Себастьян покраснел.
– Вы имеете в виду… О тюремном заключении?
– О каком еще тюремном заключении? – раздраженно повторила Королева-мать. – Что ты думаешь о своей новой встрече с моей внучкой?
– Ах вот вы о чем! Что ж, это, разумеется, просто поразительно. То есть я хотел сказать, насколько же забавные случаются иногда совпадения, не так ли?
Импульсивно миссис Окэм обняла Себастьяна за плечи и прижала к себе.
– Забавные – не совсем подходящее слово, – сказала она. – «Радостные» будет правильнее. Счастливые, словно ниспосланные самим Господом. Да, воистину самим Господом, – повторила она, и на ее глаза опять с необычайной легкостью навернулись слезы, а голос задрожал от переполнявших ее эмоций.
– Господь здесь, Господь там, – проворчала Королева-мать. – Ты слишком много говоришь о Боге.
– Но о Нем невозможно думать или говорить слишком много.
– Поминать Его имя всуе – это богохульство.
– Но Себастьяна действительно послал мне сам Бог.
И дабы подчеркнуть силу своей убежденности, миссис Окэм стиснула его еще крепче. С ощущением полной беспомощности Себастьян покорно позволял обнимать себя. Он чувствовал невероятное смущение. Она на публике выставляла его дурачком, причем до какой степени глупо он выглядел, можно было прочитать на лице миссис Твейл. На нем застыло то же выражение, какое он видел в тот день, когда она мучила его попытками заставить демонстративно шокировать миссис Гэмбл, – это был тот же полный жадного любопытства взгляд зрителя, перед которым разыгрывался эпизод из очень смешной комедии нравов.

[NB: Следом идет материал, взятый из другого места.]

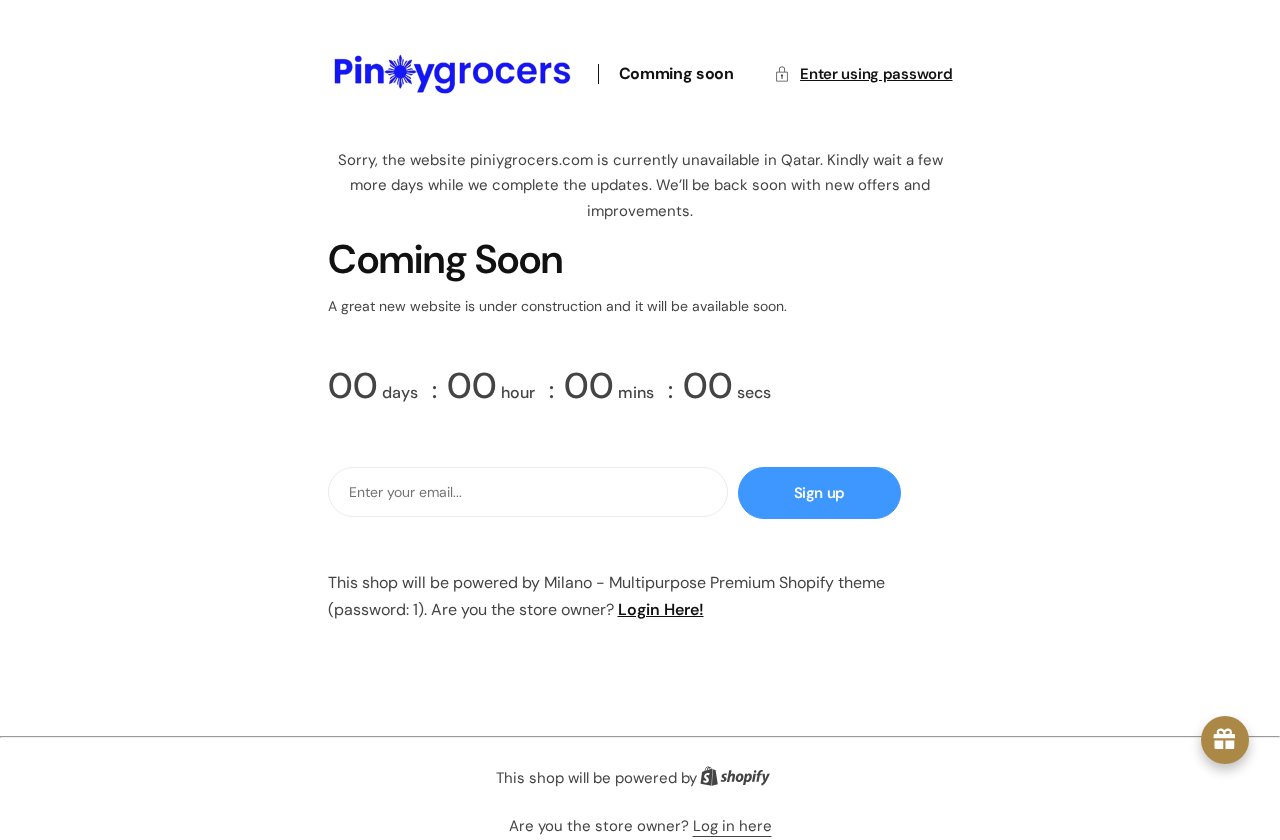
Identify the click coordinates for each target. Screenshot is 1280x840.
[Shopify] (741, 780)
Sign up (819, 493)
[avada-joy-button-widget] (1225, 740)
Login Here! (661, 609)
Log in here (732, 826)
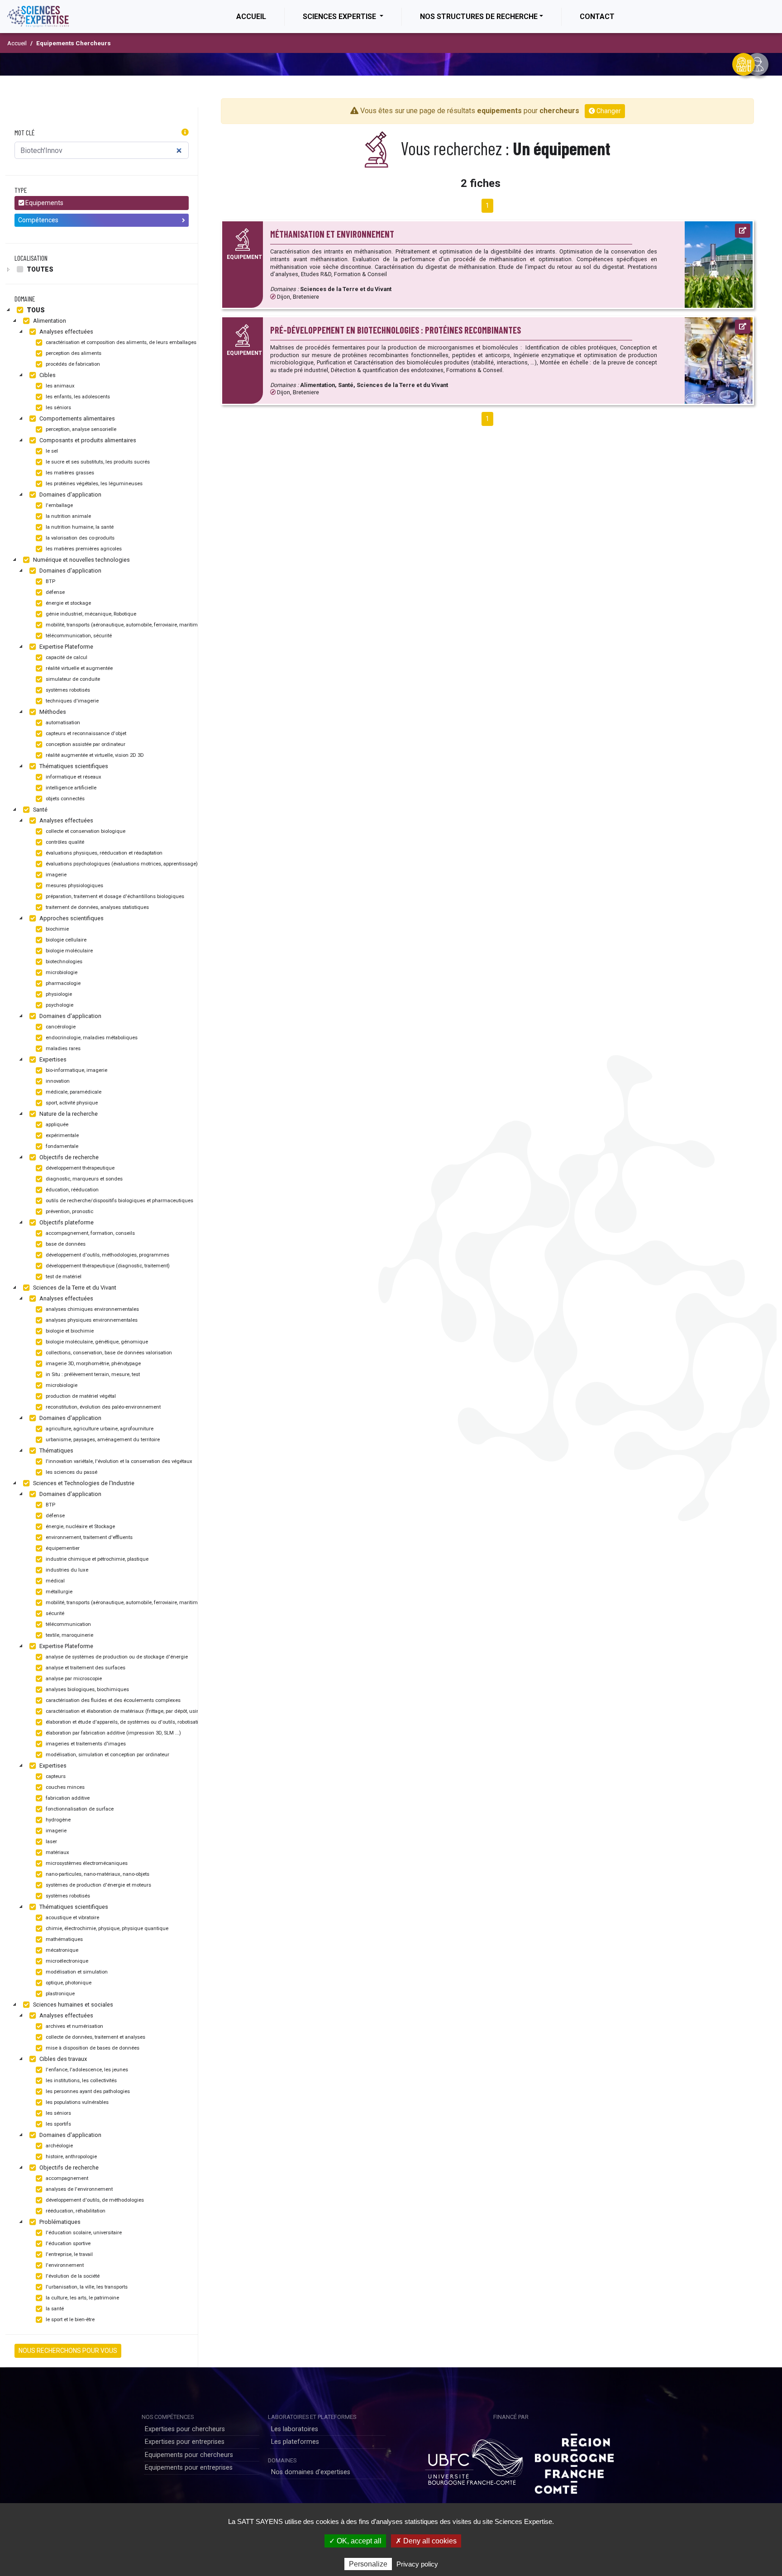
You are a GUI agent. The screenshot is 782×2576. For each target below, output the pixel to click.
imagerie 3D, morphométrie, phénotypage (92, 1364)
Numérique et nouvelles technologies (81, 559)
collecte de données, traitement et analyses (94, 2037)
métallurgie (58, 1592)
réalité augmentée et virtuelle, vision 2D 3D (94, 755)
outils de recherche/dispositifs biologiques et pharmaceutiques (118, 1201)
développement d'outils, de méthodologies (94, 2200)
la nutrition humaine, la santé (79, 527)
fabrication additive (67, 1798)
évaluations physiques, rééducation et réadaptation (103, 853)
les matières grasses (69, 473)
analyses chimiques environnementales (91, 1309)
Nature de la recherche (68, 1113)
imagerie (55, 875)
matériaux (56, 1852)
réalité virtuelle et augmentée (78, 668)
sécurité (54, 1613)
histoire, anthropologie (70, 2157)
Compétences (38, 220)
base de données (65, 1244)
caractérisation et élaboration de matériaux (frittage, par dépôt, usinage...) (129, 1711)
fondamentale (61, 1146)
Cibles (47, 375)
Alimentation (49, 320)
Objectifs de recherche (68, 1157)
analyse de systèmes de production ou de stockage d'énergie (116, 1657)
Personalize (368, 2564)
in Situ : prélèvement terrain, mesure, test (92, 1374)
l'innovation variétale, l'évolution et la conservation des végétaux (118, 1461)
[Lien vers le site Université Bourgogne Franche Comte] (474, 2460)
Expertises (52, 1059)
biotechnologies (63, 962)
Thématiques (55, 1450)
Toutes (39, 269)
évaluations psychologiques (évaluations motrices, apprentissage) (121, 864)
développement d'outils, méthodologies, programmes (106, 1255)
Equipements (43, 202)
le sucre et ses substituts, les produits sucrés (97, 462)
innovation (57, 1081)
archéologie (58, 2146)
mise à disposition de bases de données (91, 2048)
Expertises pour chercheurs (185, 2429)
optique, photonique (67, 1983)
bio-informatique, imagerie (75, 1070)
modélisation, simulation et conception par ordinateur (106, 1755)
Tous (35, 310)
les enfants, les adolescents (77, 397)
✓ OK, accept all (355, 2541)
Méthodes (52, 711)
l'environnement (64, 2265)
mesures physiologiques (73, 886)
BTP (49, 581)
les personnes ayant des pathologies (87, 2091)
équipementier (62, 1548)
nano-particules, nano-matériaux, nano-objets (96, 1874)
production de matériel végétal (80, 1396)
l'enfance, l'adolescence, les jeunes (86, 2070)
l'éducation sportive (67, 2243)
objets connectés (64, 799)
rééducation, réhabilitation (74, 2211)
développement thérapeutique (79, 1168)
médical (54, 1581)
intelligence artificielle (70, 788)
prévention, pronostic (68, 1211)
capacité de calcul (65, 657)
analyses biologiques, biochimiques (86, 1689)
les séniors (57, 408)
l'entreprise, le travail (68, 2254)
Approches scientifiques (71, 918)
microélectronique (66, 1961)
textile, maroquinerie (68, 1635)
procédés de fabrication (72, 364)
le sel (51, 451)
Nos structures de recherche (479, 16)
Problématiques (59, 2221)
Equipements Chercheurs (73, 43)
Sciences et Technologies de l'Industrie (83, 1483)
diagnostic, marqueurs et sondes (83, 1179)
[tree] (101, 269)
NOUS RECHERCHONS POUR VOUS (68, 2350)
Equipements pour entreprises (189, 2467)
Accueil (260, 16)
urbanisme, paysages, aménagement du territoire (102, 1440)
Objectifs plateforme (66, 1222)
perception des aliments (72, 353)
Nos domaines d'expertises (310, 2472)
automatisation (62, 723)
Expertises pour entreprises (184, 2442)
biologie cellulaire (65, 940)
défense (54, 592)
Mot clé (24, 132)
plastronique (59, 1994)
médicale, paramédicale (72, 1092)
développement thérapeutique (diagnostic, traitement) (107, 1266)
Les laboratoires (294, 2429)
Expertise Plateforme (65, 646)
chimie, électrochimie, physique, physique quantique (106, 1928)
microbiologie (60, 972)
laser (50, 1842)
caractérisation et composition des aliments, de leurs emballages (120, 342)
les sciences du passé (70, 1472)
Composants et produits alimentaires (87, 440)
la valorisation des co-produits (79, 538)
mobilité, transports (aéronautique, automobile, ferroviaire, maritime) (123, 625)
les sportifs (57, 2124)
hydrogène (57, 1820)
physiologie (58, 994)
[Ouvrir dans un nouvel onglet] (742, 231)
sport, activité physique (71, 1103)
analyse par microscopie (73, 1679)
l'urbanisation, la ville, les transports (86, 2287)
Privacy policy (417, 2564)
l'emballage (58, 505)
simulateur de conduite (72, 679)
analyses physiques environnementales (91, 1320)
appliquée (56, 1125)
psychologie (58, 1005)
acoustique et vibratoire (71, 1918)
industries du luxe (66, 1570)
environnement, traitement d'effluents (88, 1537)
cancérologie (60, 1027)
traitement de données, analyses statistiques (96, 907)
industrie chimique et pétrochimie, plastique (96, 1559)
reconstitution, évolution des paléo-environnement (102, 1407)
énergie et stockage (67, 603)
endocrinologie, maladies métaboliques (91, 1038)
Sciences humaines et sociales (72, 2004)
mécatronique (61, 1950)
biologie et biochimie (69, 1331)
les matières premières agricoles (83, 549)
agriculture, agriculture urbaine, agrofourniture (98, 1429)
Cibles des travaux (62, 2058)
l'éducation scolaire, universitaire (83, 2233)
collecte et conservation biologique (84, 831)
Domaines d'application (69, 494)
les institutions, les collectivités (80, 2081)
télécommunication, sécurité (78, 636)
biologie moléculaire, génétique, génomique (96, 1342)
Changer (608, 111)
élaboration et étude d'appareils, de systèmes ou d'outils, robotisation (124, 1722)
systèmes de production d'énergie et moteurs (97, 1885)
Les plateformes (295, 2442)
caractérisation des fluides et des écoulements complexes (112, 1700)
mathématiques (63, 1939)
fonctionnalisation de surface (79, 1809)
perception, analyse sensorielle (80, 429)
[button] (185, 132)
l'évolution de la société (72, 2276)
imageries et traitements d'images (85, 1744)
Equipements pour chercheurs (189, 2455)
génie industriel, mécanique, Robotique (90, 614)
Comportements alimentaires (76, 418)
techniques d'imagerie (71, 701)
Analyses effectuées (65, 331)
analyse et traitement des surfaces (84, 1668)
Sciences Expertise (340, 16)
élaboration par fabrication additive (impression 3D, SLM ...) (112, 1733)
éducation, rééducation (71, 1190)
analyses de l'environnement (78, 2189)
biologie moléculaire (68, 951)
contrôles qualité (64, 842)
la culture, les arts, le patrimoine (81, 2298)
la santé (54, 2309)
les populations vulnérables (76, 2102)
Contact (597, 16)
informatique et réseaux (72, 777)
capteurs (55, 1776)
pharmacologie (62, 983)
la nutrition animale (67, 516)
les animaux (59, 386)
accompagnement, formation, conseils (89, 1233)
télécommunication (67, 1624)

– И не только богохульство, – продолжала Королева-мать. – Все время талдычить о Боге – признак дурного вкуса. Как носить жемчуга целый день вместо того, чтобы надевать их вечером, когда готовишься к ужину.
– Кстати, об одежде к ужину, – сказала миссис Окэм, стремясь перевести разговор в более спокойное русло. – Мы с Себастьяном договорились, что станем часто посещать вместе театральные спектакли и концерты, когда вернемся в Лондон. Верно я говорю, Себастьян?
Он кивнул и неловко улыбнулся. Затем, к его величайшему облегчению, миссис Окэм сняла руку с его плеча, и он смог отойти в сторону.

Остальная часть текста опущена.